— Your task —
The lines to copy are those in the listing below that contain the word "axis".

— Records to use —
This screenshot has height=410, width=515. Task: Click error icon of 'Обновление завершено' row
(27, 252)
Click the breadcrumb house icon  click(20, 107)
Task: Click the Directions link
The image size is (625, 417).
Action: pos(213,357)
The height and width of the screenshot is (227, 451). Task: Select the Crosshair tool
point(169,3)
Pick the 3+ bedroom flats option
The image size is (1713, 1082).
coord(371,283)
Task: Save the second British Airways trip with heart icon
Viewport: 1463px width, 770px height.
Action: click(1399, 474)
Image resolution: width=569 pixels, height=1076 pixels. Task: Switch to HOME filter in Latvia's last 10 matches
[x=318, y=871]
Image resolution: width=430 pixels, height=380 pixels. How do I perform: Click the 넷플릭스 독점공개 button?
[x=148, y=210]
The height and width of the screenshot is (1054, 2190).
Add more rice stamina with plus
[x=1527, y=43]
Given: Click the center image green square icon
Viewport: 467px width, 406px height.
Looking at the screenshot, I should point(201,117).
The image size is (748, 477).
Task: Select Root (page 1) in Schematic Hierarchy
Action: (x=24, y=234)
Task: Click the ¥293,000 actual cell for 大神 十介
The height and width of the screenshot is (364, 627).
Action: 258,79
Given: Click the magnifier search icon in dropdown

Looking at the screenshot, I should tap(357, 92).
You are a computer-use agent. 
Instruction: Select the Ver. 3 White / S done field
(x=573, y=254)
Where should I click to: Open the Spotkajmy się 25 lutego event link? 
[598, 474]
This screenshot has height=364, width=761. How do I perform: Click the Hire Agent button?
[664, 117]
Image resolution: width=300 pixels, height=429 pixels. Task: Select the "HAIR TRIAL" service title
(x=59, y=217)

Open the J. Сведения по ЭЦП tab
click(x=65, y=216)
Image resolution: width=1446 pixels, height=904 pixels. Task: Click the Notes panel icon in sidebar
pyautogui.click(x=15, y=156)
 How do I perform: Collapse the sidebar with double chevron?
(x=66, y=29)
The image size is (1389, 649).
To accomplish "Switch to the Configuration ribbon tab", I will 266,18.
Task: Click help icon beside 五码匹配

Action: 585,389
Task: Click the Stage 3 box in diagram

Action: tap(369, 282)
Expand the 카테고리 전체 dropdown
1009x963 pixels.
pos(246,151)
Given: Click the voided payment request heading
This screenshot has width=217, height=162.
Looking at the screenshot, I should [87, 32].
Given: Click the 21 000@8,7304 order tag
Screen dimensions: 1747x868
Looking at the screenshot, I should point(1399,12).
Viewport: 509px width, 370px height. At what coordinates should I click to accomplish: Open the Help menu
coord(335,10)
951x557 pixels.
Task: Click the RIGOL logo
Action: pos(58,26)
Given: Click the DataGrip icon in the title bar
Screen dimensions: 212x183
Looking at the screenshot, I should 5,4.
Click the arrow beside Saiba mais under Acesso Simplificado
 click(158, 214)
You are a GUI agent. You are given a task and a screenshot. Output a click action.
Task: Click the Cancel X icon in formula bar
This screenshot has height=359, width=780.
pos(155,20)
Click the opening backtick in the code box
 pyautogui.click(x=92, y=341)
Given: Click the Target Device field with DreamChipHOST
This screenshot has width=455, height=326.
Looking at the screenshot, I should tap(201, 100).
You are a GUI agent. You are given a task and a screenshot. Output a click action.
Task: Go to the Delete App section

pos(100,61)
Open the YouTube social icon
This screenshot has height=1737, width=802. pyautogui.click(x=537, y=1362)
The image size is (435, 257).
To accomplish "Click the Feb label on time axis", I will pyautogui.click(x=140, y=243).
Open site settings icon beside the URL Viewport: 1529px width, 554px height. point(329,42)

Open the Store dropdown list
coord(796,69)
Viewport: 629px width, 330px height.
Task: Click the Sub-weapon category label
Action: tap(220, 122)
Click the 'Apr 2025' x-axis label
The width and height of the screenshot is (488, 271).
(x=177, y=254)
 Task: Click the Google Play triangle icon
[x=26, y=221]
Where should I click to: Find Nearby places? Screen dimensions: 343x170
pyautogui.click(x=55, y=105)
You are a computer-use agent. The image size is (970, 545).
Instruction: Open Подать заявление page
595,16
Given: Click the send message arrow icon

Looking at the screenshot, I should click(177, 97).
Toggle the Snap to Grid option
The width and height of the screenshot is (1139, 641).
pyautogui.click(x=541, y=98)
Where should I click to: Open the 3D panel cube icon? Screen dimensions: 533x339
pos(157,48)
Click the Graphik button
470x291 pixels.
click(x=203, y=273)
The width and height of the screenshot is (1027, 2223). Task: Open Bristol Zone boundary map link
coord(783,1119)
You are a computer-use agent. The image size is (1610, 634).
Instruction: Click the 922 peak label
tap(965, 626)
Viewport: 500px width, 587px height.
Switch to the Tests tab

— Task response —
To accomplish "Click the Feb label on time axis", I will pyautogui.click(x=140, y=243).
Click the 'Apr 2025' x-axis label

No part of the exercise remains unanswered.